Although this study used the most updated Beers Criteria at the time of data collection, a multivariate analysis showed no relation between number of PIMs and ADR occurrence. Possible explanations for the lack of association in our study between PIMs and the risk of adverse clinical outcome, could be the sample size, the status of the patients in ICUs that complicate the assessment of ADRs, the short period of hospitalization in ICUs (impacts on health outcomes could not be observed) and, finally the poor transferability of Beers Criteria outside North America (it includes several medications not available or rarely prescribed in Brazil). Several other studies failed to find any significant association between use of Beers listed PIMs and health outcomes.11,13,17,30
This study has limitations that should be considered.

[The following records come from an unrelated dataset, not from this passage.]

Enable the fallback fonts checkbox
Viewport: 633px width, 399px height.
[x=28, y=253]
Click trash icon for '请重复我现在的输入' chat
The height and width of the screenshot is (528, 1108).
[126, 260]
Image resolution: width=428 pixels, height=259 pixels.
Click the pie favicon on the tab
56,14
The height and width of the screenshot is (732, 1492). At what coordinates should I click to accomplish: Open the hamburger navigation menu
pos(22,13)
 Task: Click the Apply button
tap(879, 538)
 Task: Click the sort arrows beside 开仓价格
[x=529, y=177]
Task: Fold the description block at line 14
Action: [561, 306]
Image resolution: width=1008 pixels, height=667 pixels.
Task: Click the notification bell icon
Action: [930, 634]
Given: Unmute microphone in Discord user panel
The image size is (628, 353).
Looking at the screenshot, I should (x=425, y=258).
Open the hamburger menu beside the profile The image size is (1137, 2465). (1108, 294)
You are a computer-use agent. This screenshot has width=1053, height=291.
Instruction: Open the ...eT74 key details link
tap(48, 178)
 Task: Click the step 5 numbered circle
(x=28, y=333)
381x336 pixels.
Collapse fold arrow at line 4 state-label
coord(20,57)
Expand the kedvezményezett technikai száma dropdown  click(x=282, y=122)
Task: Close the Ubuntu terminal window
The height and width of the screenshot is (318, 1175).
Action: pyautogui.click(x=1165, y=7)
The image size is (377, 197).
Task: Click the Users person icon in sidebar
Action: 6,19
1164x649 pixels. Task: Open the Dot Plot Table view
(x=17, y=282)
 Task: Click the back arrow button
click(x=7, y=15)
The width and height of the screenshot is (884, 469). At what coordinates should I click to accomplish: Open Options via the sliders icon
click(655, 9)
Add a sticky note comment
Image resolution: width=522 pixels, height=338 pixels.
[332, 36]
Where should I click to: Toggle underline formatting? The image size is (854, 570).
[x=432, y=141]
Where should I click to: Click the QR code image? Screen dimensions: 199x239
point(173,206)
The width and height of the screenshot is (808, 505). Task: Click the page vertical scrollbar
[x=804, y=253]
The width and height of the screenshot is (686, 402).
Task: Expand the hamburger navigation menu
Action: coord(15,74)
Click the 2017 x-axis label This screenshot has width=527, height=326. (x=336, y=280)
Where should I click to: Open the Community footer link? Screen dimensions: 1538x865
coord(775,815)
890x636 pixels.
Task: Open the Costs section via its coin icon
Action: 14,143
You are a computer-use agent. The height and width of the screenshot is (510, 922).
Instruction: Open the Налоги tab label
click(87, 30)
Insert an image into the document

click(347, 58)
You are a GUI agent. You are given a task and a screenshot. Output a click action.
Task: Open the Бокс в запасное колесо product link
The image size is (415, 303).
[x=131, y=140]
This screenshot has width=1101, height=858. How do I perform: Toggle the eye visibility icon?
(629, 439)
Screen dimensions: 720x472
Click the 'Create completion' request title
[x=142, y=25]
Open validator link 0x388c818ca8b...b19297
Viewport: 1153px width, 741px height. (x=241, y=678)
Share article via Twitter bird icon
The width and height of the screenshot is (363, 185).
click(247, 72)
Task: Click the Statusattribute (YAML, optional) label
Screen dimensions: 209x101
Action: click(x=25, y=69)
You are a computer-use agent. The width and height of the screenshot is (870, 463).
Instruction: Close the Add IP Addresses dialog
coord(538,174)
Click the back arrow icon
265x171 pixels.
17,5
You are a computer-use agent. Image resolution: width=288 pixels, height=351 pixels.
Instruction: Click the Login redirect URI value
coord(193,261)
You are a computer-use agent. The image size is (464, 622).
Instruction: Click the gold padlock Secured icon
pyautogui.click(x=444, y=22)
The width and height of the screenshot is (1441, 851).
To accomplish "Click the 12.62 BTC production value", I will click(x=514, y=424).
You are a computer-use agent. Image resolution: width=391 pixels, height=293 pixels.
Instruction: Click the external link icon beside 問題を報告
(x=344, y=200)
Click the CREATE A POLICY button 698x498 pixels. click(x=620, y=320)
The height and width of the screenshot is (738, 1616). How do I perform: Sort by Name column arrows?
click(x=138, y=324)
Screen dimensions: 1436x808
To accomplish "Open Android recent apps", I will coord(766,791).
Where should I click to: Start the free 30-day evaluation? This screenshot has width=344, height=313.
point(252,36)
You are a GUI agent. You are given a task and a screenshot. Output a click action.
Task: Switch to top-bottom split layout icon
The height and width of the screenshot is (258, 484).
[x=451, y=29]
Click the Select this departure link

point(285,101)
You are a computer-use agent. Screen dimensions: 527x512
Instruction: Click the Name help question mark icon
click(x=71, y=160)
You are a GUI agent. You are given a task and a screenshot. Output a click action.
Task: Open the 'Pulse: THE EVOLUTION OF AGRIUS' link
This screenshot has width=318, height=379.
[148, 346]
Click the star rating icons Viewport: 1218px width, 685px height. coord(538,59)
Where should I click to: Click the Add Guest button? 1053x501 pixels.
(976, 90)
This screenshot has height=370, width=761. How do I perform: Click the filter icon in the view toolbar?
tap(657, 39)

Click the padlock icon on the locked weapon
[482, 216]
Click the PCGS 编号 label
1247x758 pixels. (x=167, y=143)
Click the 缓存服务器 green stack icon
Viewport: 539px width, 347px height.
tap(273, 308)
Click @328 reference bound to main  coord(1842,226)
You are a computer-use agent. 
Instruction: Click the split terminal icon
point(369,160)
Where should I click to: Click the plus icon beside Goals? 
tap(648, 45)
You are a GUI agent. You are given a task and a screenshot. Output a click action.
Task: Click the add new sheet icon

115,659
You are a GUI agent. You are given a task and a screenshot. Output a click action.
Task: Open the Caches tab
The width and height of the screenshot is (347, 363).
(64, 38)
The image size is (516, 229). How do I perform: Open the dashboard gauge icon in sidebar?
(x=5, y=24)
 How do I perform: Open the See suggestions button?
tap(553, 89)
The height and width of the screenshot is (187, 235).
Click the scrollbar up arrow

Our study was conducted retrospectively at a single-center, so the results may not be generalizable to other ICU patients. Also, there is an inherently subjective level in the process of classification of ADRs. All of the ADRs in our study were categorized as described in the patient’s medical record. If information for any individual item was unavailable or uncertain, a score of zero was coded.
CONCLUSIONS
This study showed a high prevalence of the use of PIMs in critically ill older patients and that, although many PIMs had a clinical circumstance that led to their prescription during the course of ICU hospitalization, many were still present upon hospital discharge. Despite more than 40% of ADRs being attributed to PIMs, there was no statistical correlation between the number of PIMs and the occurrence of adverse reactions. The findings of the current study serve to reinforce the importance of medication safety as a relevant concern during this period of high vulnerability for older adults.